In 2010, the Administration announced the America’s Great Outdoors initiative, a blueprint for 21st century public lands management. This initiative calls on diverse stakeholders to support the Administration’s efforts to “conserve and restore large landscapes.” As a key example of collaboration, America’s Great Outdoors highlights the work of the National Park Service in their management of 84 million acres, including one of the nation’s “crown jewels,” the Grand Canyon.

A claretcup cactus blooms in the Grand Canyon (Image: USNPS)
This year, in October 2011, the Obama Administration again cited the great outdoors and the Grand Canyon when the Bureau of Land Management (BLM) announced a ban on new hard rock mineral leasing and mining (primarily for uranium) in a million acres adjacent to the park. The mining ban will protect important wildlife habitat and water quality that complement the natural systems of Grand Canyon National Park.

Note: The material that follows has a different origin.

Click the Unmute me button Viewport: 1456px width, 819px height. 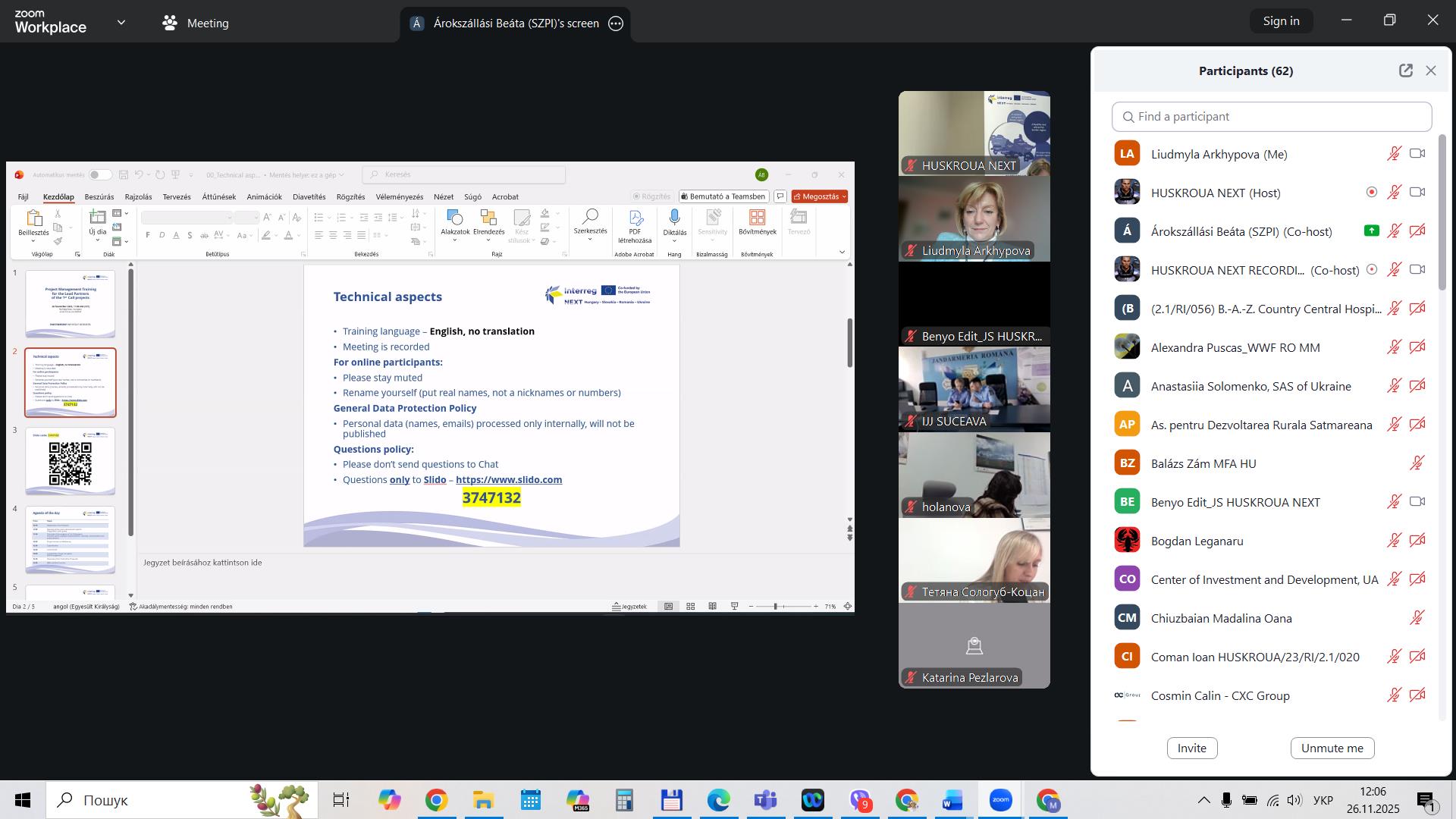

The nation and the president’s affection for the Grand Canyon region as national treasure is clear. President Obama has an opportunity to burnish his legacy around the canyon by designating areas around the North Kaibab Plateau in Arizona as a new Grand Canyon Watershed National Monument. Doing so would provide vital protection for important sources of groundwater, protect habitat for mule deer, preserve 22 sensitive species (many of which occur nowhere else in the world), promote and protect local tourism economies and jobs, and more.
Though the Grand Canyon is often associated with Teddy Roosevelt, protecting the region from intensive uranium mining and designating a new monument for the Grand Canyon Watershed would allow President Obama to stand alongside Roosevelt as a true guardian of the Grand Canyon.
A view of North Canyon (Image: Kim Crumbo)
Guest column by Athan Manuel, Director of the Sierra Club's Lands Protection Program.